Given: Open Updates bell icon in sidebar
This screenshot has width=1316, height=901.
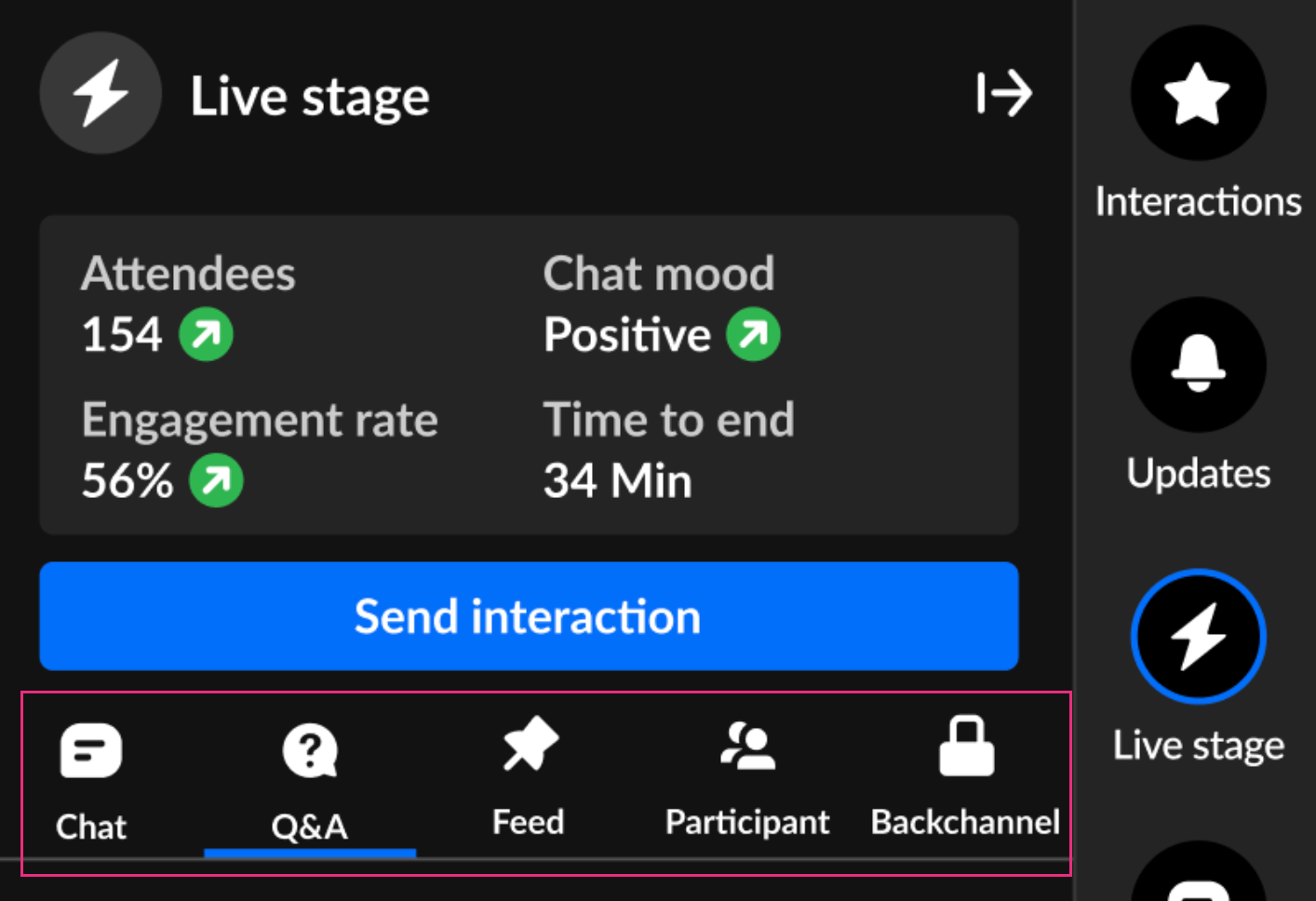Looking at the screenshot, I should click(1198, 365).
---
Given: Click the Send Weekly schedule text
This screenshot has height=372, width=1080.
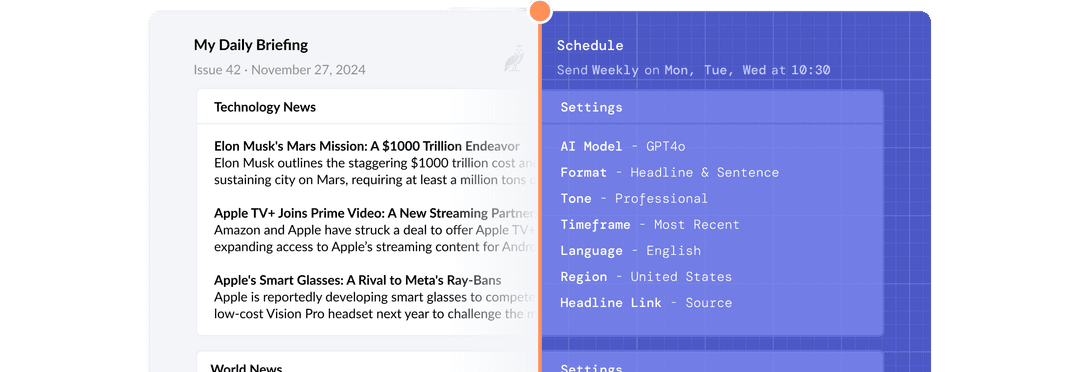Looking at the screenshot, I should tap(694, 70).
* * *
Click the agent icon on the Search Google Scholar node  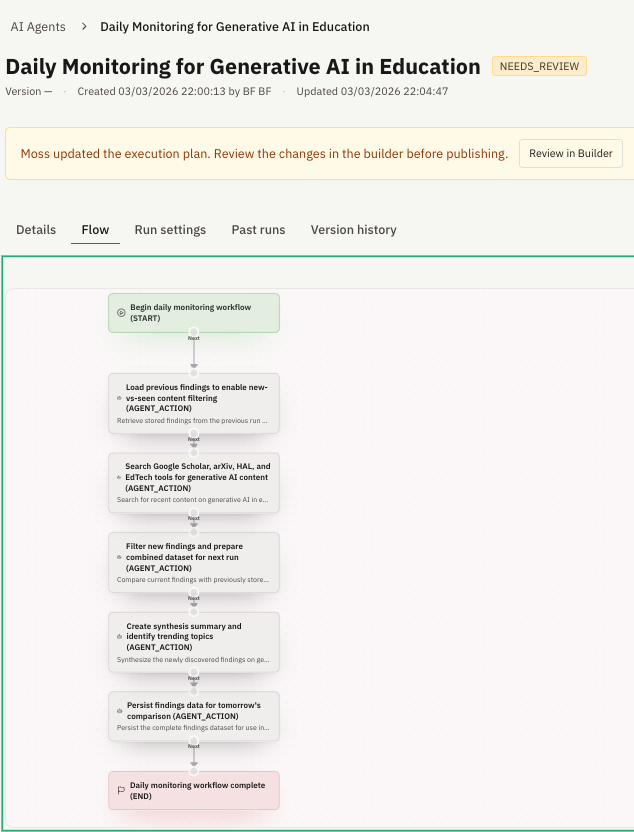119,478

• [Task description] Rewrite the lines starting with the one that contains "Given: Click the Send Weekly schedule text" and going on through the one that contains "Looking at the screenshot, I should tap(694, 70).", changing "Weekly" to "Daily" and keeping everything else the same. Leave the pictures out of your answer.

• [Output below]
Given: Click the Send Daily schedule text
This screenshot has height=372, width=1080.
Looking at the screenshot, I should tap(694, 70).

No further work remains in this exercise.